## PROBLEM TO SOLVE
Scan the listing below for the word "Expand" and copy every line where it occurs.

--- INFORMATION PROVIDED Enclosed Below ---

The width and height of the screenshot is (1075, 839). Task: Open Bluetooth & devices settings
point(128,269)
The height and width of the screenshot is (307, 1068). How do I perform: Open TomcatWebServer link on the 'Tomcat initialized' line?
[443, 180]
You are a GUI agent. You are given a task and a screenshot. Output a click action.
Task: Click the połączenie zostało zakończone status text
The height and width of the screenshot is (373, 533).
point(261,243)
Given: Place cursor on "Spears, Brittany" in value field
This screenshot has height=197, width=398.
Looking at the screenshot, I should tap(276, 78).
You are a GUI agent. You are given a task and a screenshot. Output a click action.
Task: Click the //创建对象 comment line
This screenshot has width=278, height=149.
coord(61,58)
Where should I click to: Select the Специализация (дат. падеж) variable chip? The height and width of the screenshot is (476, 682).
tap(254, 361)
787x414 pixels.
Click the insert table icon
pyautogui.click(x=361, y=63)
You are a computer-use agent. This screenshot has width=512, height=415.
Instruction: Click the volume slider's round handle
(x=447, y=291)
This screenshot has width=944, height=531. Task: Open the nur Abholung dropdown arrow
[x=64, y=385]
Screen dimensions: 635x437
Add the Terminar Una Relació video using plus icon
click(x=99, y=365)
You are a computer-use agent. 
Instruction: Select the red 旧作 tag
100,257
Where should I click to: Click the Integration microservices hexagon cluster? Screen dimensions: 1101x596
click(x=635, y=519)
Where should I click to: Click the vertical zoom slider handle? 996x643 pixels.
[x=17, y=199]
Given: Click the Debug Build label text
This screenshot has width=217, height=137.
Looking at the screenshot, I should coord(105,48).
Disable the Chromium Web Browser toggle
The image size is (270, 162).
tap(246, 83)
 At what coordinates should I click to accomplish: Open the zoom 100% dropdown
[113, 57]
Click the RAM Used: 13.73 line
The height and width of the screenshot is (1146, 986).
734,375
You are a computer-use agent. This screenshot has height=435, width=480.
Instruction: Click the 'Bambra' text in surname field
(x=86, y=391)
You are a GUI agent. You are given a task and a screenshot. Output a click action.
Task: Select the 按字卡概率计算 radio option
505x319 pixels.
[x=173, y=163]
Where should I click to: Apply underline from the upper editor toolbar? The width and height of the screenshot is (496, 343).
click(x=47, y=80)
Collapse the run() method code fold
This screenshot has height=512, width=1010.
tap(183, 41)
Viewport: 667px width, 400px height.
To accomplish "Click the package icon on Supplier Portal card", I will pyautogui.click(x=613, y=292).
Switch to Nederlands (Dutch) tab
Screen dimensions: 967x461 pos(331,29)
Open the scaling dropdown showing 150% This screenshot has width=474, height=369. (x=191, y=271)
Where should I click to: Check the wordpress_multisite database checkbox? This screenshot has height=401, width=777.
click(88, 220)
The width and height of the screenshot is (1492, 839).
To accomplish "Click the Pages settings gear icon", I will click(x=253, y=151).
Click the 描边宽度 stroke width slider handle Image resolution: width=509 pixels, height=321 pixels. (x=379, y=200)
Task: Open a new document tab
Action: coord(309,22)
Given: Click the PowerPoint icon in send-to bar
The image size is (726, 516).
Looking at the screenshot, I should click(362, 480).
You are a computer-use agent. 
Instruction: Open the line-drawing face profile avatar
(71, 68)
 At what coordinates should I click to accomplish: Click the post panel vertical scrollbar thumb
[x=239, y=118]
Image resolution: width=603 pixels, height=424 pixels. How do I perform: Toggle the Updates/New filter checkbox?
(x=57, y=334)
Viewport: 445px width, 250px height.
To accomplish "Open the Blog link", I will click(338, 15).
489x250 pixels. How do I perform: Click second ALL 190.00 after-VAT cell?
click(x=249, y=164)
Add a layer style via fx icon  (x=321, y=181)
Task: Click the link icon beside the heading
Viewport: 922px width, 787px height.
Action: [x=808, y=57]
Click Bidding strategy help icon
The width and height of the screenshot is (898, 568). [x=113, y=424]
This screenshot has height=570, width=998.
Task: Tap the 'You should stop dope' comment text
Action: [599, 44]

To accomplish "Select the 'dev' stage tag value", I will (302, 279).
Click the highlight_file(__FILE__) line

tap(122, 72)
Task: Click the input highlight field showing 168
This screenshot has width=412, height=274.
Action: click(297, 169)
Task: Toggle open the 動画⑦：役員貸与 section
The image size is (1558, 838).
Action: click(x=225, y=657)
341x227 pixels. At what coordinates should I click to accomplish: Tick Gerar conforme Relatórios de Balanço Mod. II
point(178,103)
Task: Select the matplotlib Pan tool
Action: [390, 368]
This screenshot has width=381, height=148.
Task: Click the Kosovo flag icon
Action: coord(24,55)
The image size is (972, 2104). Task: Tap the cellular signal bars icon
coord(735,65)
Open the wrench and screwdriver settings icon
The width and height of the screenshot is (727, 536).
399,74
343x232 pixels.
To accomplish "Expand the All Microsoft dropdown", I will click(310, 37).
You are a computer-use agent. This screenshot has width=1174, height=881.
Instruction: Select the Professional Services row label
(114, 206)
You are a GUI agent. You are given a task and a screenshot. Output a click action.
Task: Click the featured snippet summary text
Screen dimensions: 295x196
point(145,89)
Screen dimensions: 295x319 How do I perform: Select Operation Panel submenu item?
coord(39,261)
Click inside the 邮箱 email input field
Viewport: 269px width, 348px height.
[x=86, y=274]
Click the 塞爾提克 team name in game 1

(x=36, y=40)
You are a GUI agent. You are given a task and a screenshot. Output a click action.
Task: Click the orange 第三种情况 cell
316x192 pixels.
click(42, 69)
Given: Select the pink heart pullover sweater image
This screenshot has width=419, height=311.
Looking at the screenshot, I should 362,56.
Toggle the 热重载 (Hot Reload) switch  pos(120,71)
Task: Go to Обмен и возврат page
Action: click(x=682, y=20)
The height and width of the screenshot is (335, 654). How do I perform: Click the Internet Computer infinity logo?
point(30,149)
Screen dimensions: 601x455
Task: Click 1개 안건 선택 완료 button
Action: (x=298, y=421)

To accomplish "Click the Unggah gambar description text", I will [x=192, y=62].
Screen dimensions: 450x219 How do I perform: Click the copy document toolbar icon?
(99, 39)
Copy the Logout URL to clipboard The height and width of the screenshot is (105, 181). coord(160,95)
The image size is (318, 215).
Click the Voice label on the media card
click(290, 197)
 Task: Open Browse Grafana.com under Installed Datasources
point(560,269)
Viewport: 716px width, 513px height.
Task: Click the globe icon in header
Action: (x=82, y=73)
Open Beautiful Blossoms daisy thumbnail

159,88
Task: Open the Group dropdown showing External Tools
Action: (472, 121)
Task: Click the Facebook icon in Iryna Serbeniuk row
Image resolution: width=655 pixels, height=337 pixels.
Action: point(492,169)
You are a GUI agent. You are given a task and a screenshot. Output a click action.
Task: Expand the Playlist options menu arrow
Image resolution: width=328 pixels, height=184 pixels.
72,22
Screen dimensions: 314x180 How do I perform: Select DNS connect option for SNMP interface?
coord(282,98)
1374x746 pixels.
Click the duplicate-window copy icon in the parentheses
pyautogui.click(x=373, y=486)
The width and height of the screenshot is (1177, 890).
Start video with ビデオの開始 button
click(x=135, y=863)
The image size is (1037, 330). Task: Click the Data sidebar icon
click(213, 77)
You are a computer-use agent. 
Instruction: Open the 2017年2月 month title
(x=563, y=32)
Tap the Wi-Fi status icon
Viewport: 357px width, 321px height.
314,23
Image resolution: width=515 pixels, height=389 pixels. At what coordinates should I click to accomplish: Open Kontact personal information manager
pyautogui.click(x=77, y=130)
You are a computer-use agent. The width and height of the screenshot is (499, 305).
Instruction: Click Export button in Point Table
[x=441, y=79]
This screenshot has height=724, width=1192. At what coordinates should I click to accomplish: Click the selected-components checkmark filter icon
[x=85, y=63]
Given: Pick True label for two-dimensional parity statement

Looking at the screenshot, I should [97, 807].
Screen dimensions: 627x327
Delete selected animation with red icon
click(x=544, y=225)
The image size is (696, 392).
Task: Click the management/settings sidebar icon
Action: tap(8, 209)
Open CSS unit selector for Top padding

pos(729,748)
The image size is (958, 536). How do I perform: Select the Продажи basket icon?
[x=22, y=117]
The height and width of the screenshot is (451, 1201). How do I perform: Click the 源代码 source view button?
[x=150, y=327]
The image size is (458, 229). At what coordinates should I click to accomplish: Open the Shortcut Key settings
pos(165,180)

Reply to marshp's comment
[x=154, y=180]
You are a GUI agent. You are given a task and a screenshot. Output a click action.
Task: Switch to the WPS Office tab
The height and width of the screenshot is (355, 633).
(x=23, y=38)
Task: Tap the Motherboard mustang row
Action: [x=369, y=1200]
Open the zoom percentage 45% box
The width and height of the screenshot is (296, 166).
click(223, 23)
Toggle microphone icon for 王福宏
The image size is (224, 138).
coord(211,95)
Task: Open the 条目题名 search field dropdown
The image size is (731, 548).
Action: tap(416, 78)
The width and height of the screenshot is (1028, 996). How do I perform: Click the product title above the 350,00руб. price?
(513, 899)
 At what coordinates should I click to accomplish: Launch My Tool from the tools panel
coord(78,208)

--- End of Enclosed INFORMATION PROVIDED ---

## TASK OUTPUT
To accomplish "Expand the All Microsoft dropdown", I will click(310, 37).
Task: Expand the Playlist options menu arrow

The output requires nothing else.